La giurisprudenza amministrativa ha affermato che., ai sensi dell'art. 32, comma 27, lett. d), D.L. n. 269 del 2003 , le opere abusivamente realizzate in aree sottoposte a specifici vincoli, fra cui quello ambientale e paesistico, sono sanabili solo se ricorrono congiuntamente le seguenti condizioni: a) si tratti di opere realizzate prima della imposizione del vincolo; b) seppure realizzate in assenza o in difformità del titolo edilizio, siano conformi alle prescrizioni urbanistiche; c) siano opere minori senza aumento di superficie (restauro, risanamento conservativo, manutenzione straordinaria); d) vi sia il previo parere dell'Autorità preposta alla tutela del vincolo (da ultimo, Cons. Stato, sez. VI, 2 agosto 2016 n. 3487).
In ogni caso, non possono essere sanate quelle opere che hanno comportato la realizzazione di nuove superfici e nuova volumetria in zona assoggettata a vincolo paesaggistico, sia esso di natura relativa o assoluta, o comunque di inedificabilità, anche relativa (Cons. Stato, sez. VI, 2 maggio 2016 n. 1664; 17 marzo 2016 n. 1898).

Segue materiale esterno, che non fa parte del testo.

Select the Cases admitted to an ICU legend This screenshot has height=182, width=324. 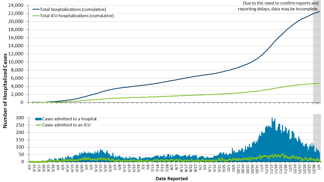[x=66, y=125]
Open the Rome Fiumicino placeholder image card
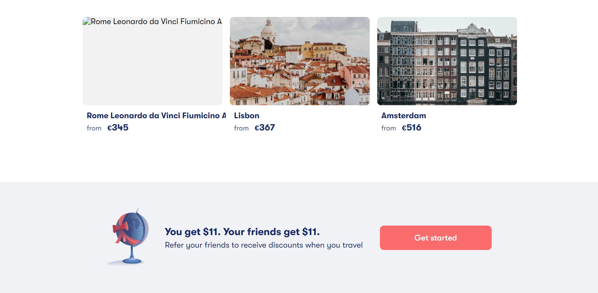Image resolution: width=598 pixels, height=293 pixels. click(x=152, y=64)
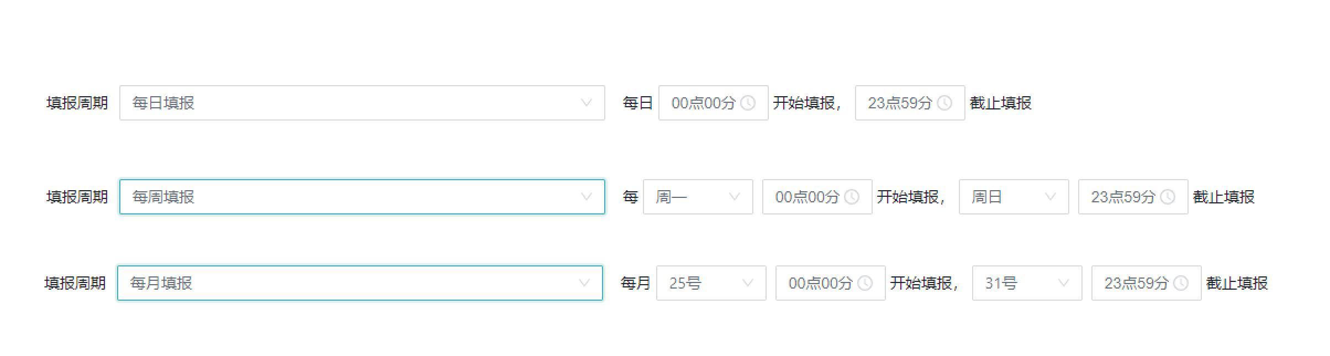Click clock icon in weekly start time field
The width and height of the screenshot is (1330, 356).
click(851, 197)
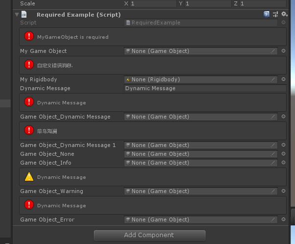Open object picker for Game Object_None
Screen dimensions: 295x244
click(x=283, y=154)
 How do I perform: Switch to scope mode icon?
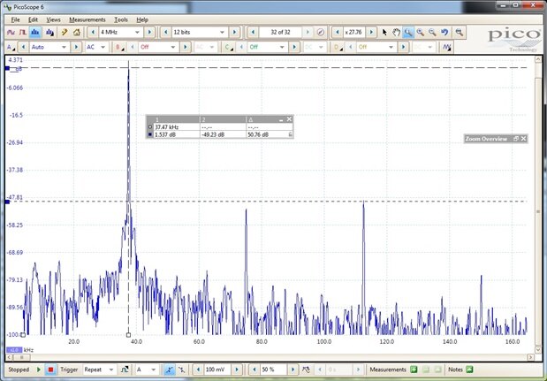click(x=12, y=32)
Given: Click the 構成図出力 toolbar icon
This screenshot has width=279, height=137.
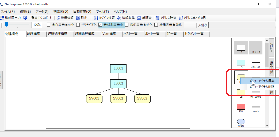Looking at the screenshot, I should pos(3,18).

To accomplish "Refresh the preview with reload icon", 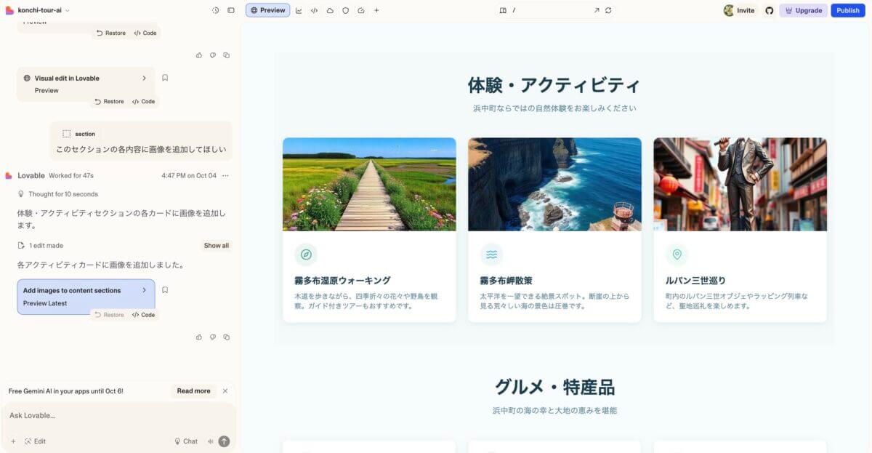I will click(x=608, y=10).
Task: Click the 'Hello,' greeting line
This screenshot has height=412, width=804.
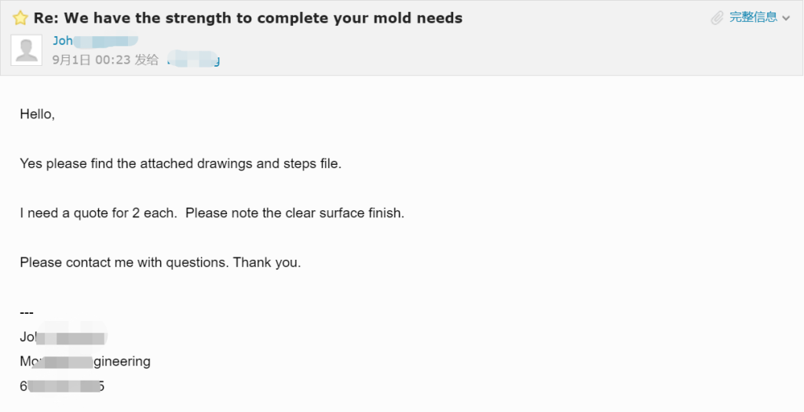Action: click(38, 115)
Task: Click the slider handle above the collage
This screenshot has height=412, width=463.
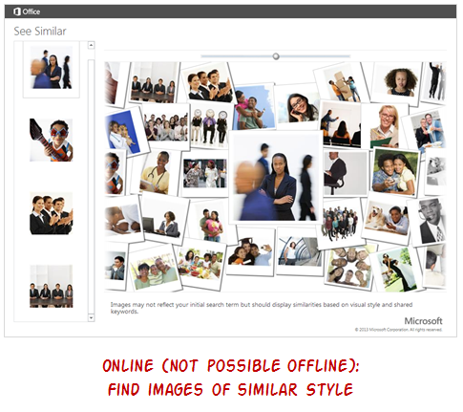Action: [x=276, y=56]
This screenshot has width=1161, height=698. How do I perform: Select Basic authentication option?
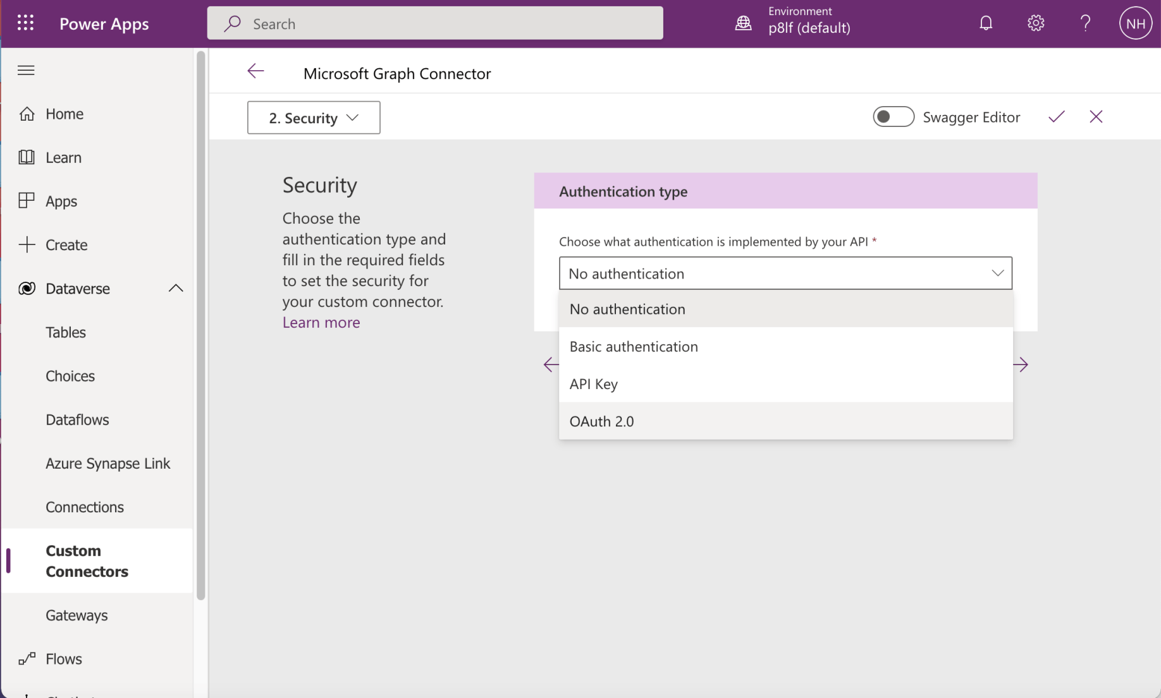634,347
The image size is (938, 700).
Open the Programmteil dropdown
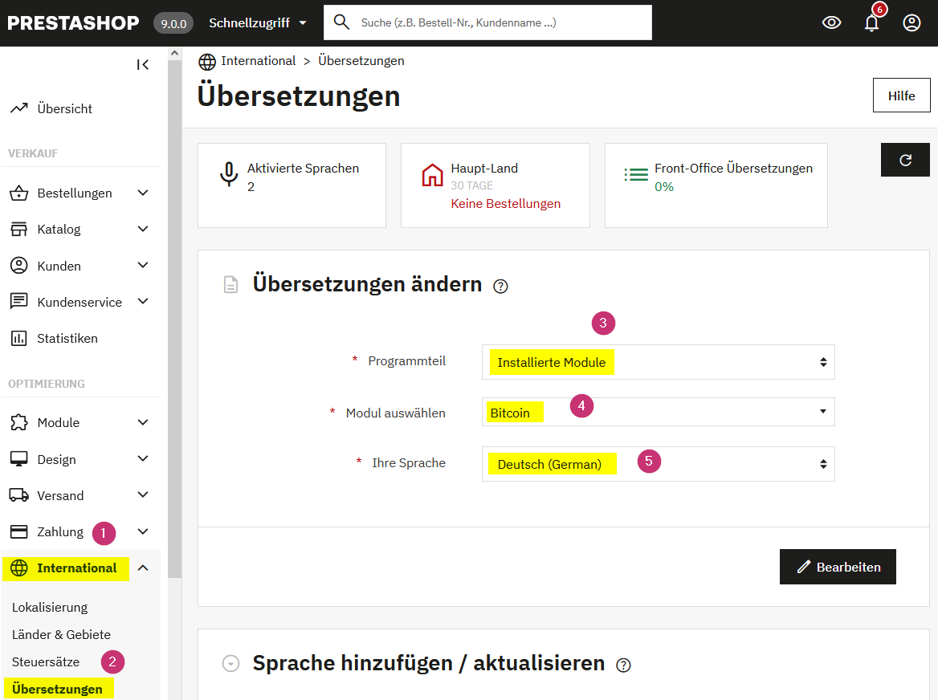click(658, 362)
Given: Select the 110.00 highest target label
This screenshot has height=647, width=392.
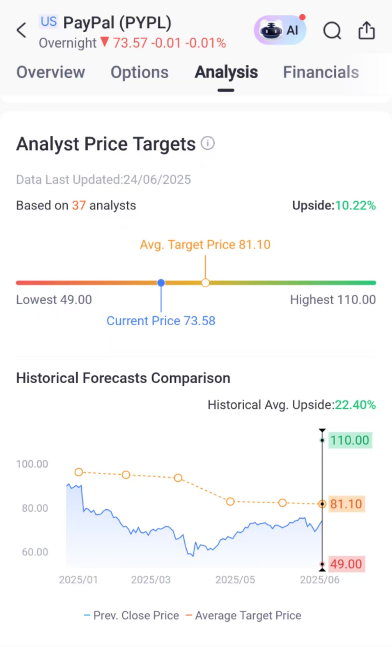Looking at the screenshot, I should pyautogui.click(x=350, y=440).
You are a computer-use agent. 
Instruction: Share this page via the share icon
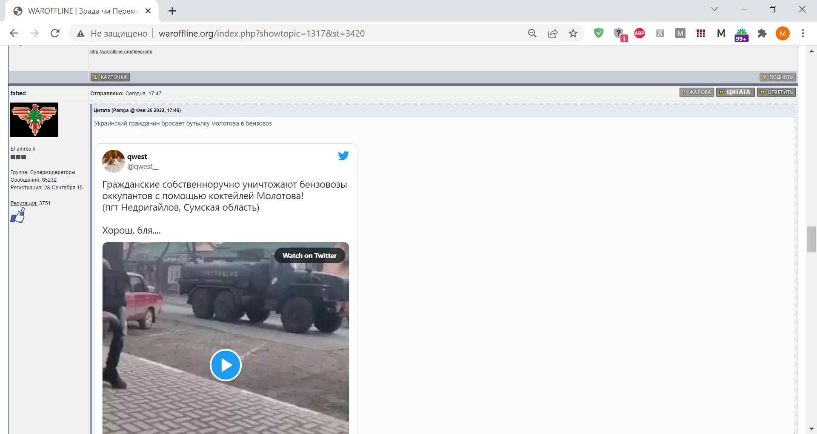[x=553, y=34]
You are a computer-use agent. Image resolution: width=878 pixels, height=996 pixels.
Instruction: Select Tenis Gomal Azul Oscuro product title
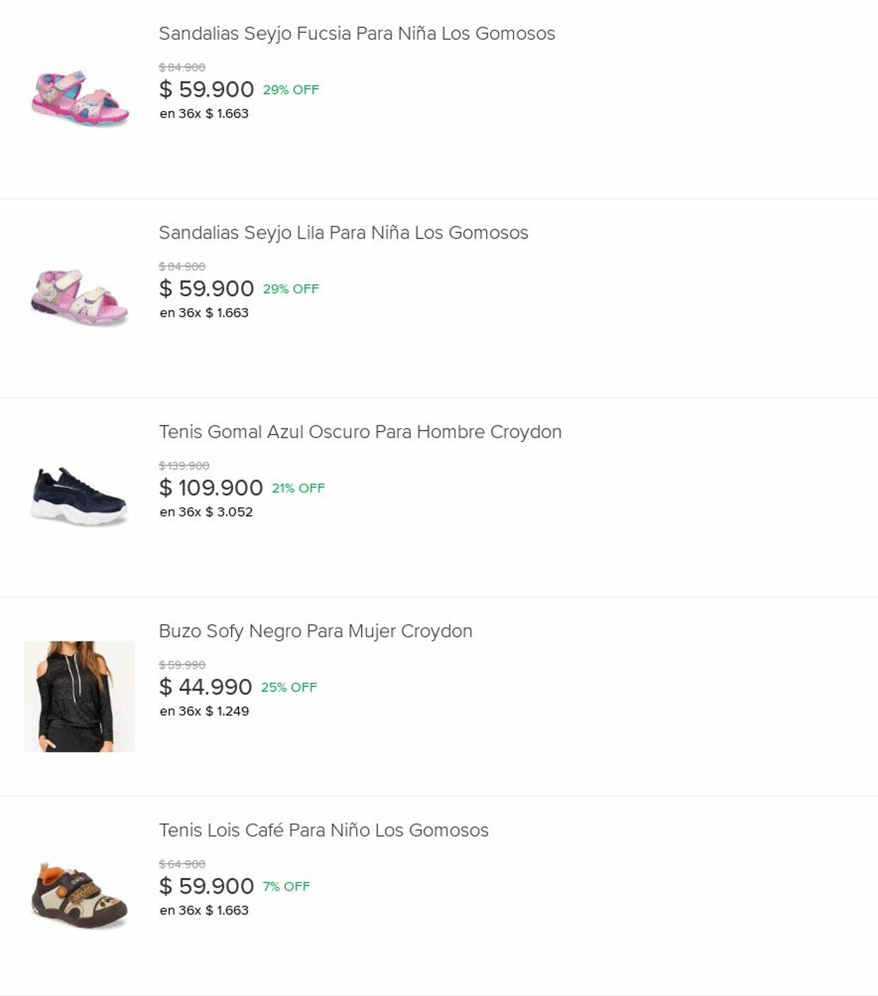click(x=360, y=432)
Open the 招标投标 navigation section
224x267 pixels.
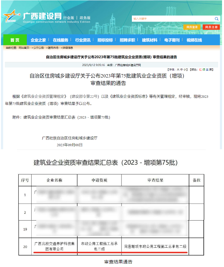pos(105,40)
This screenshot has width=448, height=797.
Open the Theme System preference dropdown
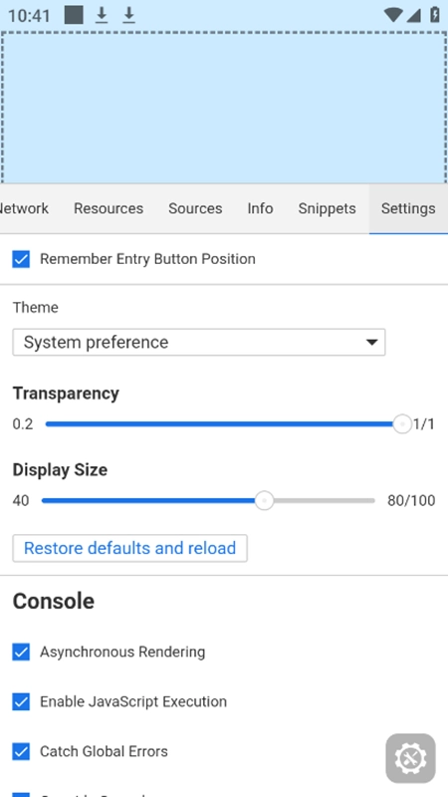[x=198, y=342]
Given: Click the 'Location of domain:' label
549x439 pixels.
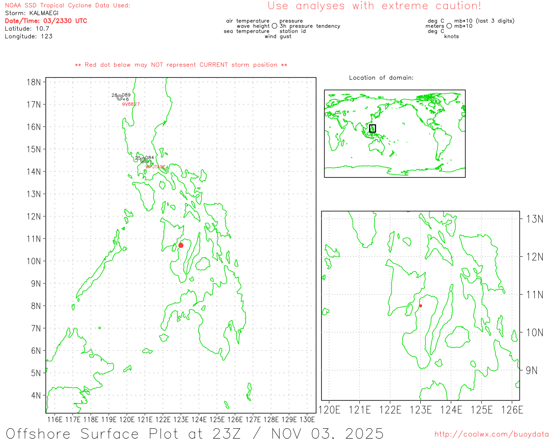Looking at the screenshot, I should (x=381, y=78).
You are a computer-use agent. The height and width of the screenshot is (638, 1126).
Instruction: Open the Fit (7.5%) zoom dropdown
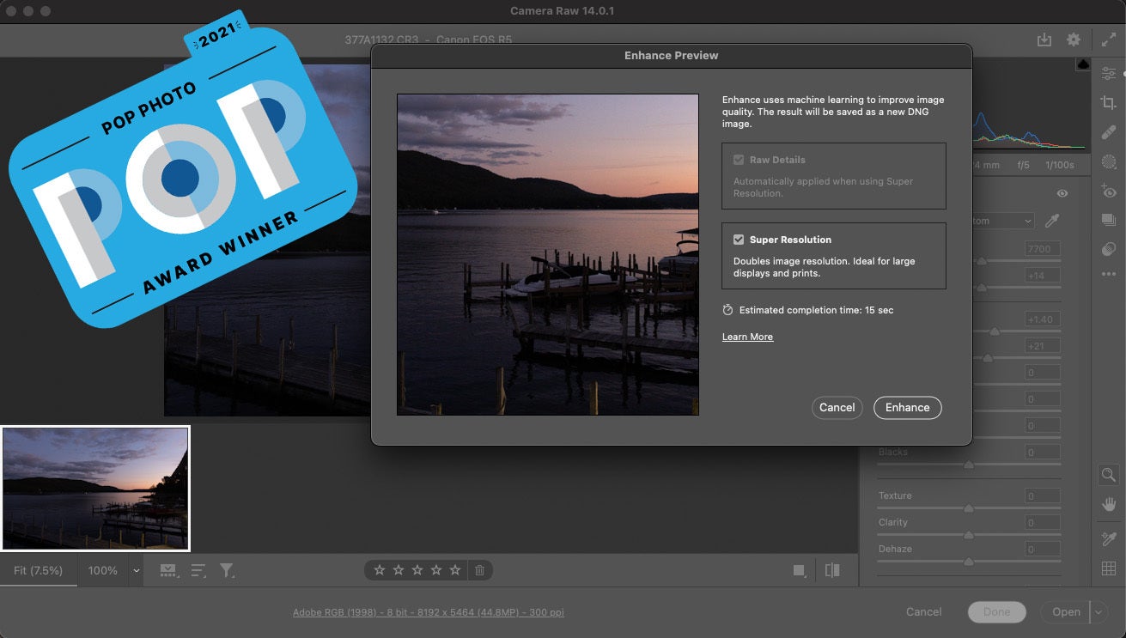click(38, 569)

Allo stesso modo, la giurisprudenza penale afferma che il condono edilizio è applicabile esclusivamente agli interventi di minore rilevanza indicati ai numeri 4, 5 e 6 dell'allegato 1 del citato D.L. (restauro, risanamento conservativo e manutenzione straordinaria) e previo parere favorevole dell'Autorità preposta alla tutela del vincolo, mentre non sono in alcun modo suscettibili di sanatoria le opere abusive di cui ai precedenti numeri 1, 2 e 3 del medesimo allegato, anche se l'area è sottoposta a vincolo di inedificabilità relativa e gli interventi risultano conformi alle norme urbanistiche e alle prescrizioni degli strumenti urbanistici (Cass. pen., sez. III, 20 maggio 2016 n. 40676).
Questa Sezione ha affermato anche che non può essere consentito il rilascio di concessione edilizia in sanatoria per immobili realizzati dopo l’imposizione del vincolo ex l. n. 1497/1939 e che siano in contrasto con lo strumento urbanistico (Cons. Stato, sez. IV, 10 agosto 2007 n. 4396).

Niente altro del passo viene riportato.